Ware, a program analyst and contracting officer technical representative with the Department of the Treasury’s Bureau of Engraving and Printing, admitted that she had invited 16 people to a fundraiser for then-candidate Barak Obama; forwarded a campaign email to 14 people, including federal contract employees; sent another email to 15 people urging them to vote for the Obama-Biden ticket; sent both emails from her government-issued computer while located in her government office using her government email account and that she sent an email containing a solicitation for campaign donations.

Each of these undisputed actions was found to violate the Hatch Act, and so the only issue left to resolve was the appropriateness of the penalty. In reaching his recommendation of a 60-day suspension for Ware, the AJ had engaged in an analysis of “aggravating factors” and “mitigating factors.” The Board agreed with the AJ’s finding that the violations were “serious,” but disagreed with the AJ’s inconsistent findings concerning Ware’s control over the contract employees.

The Board also refused to mitigate on the basis that the email reached “only a small number of contract employees,” citing a case upholding removal where an employee had solicited contributions from just one subordinate employee. The Board furthermore found that soliciting contributions from persons “doing business with an agency is a serious violation of the Hatch Act because of the threat of coercion and the appearance that government contracts are awarded based on political patronage rather than competitive bidding.” The Board also disagreed with the AJ’s finding that merely forwarding, rather than composing, an email solicitation was a mitigating factor.

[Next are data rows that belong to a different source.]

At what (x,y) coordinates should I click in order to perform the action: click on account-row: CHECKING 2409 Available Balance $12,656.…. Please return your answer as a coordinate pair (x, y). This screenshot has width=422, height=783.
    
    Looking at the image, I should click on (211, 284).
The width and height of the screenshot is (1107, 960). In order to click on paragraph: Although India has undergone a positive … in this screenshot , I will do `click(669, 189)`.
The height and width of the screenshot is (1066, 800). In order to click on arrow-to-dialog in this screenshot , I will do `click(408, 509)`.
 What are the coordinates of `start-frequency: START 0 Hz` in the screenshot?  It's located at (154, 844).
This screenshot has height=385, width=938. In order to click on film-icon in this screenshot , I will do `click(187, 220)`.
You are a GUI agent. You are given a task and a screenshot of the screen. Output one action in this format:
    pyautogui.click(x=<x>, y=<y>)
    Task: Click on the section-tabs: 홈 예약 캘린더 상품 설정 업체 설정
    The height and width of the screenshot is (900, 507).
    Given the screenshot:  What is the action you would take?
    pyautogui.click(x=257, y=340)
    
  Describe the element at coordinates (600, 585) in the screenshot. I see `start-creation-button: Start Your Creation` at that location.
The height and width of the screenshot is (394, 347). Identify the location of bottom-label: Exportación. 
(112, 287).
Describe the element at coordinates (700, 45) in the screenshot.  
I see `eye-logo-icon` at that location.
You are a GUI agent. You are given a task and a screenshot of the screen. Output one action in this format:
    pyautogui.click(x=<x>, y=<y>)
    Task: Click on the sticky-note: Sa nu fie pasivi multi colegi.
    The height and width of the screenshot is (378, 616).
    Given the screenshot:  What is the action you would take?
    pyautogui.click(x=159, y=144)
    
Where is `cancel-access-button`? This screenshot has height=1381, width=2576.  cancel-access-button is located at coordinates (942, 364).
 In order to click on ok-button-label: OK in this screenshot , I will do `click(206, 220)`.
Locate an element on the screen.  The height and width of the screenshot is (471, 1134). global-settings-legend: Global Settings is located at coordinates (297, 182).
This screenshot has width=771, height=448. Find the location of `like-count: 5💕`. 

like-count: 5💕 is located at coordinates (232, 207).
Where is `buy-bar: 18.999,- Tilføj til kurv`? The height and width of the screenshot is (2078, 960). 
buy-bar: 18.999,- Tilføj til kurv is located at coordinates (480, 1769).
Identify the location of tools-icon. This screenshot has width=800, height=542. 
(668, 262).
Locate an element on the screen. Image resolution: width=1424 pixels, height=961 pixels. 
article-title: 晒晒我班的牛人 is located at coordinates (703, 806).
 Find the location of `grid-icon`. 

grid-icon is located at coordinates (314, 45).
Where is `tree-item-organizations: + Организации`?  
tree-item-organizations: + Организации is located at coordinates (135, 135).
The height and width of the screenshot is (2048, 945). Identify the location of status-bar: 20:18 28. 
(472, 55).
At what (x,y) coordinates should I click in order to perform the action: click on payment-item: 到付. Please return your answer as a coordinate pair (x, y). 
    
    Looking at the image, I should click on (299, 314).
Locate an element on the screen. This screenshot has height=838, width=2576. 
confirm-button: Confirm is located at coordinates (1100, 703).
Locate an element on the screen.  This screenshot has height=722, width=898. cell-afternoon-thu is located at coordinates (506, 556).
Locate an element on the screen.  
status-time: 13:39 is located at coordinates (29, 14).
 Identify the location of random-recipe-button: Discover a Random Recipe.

The Board also seemingly imposed the equivalent of strict liability on Ware for her actions, refusing to examine the employee’s “motive and intent” in sending the campaign materials and also refusing to revisit the issue of whether Ware had “actual knowledge” of Hatch Act restrictions when she engaged in the actions. Because Ware had recently undergone ethics training, and because training materials summarizing Hatch Act provisions had been distributed to her, the Board ruled that it did not need to examine whether Ware had “actual” knowledge – the knowledge was imputed to her. The Board also disagreed with the AJ’s findings that lack of advice of counsel was a mitigating factor and found that the AJ erred in determining that Ware’s employment status was a mitigating factor. The Board did agree that Ware’s cessation of activities, past employment record and expression of remorse were mitigating factors, but concluded that they did not outweigh the seriousness of her repeated Hatch Act violations. Furthermore, the political coloring of the emails was a factor that weighed against mitigation.

As we continue the primary contests in an election year, this decision is a timely reminder of the seriousness with which the Special Counsel treats Hatch Act violations.